• **The task**: The answer must be an exact copy of all the data below.

Collected data entries
<<<<

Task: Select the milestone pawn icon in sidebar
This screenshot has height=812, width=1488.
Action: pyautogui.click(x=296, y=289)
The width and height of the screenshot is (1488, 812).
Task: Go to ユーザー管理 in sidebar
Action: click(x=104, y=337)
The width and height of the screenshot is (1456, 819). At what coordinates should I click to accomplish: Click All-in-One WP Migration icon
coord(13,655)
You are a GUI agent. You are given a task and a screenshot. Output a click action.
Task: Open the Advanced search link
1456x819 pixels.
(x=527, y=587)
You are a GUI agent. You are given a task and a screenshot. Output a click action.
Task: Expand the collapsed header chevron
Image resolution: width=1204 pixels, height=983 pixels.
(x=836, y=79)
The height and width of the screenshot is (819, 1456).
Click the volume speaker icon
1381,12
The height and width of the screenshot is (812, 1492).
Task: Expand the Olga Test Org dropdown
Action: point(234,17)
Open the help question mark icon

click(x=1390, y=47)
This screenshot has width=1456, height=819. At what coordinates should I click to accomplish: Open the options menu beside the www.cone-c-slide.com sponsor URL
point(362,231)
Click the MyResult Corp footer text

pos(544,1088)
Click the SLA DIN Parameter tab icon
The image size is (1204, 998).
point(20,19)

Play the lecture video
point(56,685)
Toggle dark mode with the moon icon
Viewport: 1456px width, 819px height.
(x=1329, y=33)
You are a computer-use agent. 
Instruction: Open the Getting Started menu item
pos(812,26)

>>>>

• **Exercise solution**:
Task: Select the milestone pawn icon in sidebar
This screenshot has height=812, width=1488.
Action: pyautogui.click(x=296, y=289)
The width and height of the screenshot is (1488, 812).
Task: Go to ユーザー管理 in sidebar
Action: click(x=104, y=337)
The width and height of the screenshot is (1456, 819). At what coordinates should I click to accomplish: Click All-in-One WP Migration icon
coord(13,655)
You are a GUI agent. You are given a task and a screenshot. Output a click action.
Task: Open the Advanced search link
1456x819 pixels.
(x=527, y=587)
You are a GUI agent. You are given a task and a screenshot. Output a click action.
Task: Expand the collapsed header chevron
Image resolution: width=1204 pixels, height=983 pixels.
(x=836, y=79)
The height and width of the screenshot is (819, 1456).
Click the volume speaker icon
1381,12
The height and width of the screenshot is (812, 1492).
Task: Expand the Olga Test Org dropdown
Action: point(234,17)
Open the help question mark icon

click(x=1390, y=47)
This screenshot has width=1456, height=819. At what coordinates should I click to accomplish: Open the options menu beside the www.cone-c-slide.com sponsor URL
point(362,231)
Click the MyResult Corp footer text

pos(544,1088)
Click the SLA DIN Parameter tab icon
The image size is (1204, 998).
point(20,19)

Play the lecture video
point(56,685)
Toggle dark mode with the moon icon
Viewport: 1456px width, 819px height.
(x=1329, y=33)
You are a computer-use agent. 
Instruction: Open the Getting Started menu item
pos(812,26)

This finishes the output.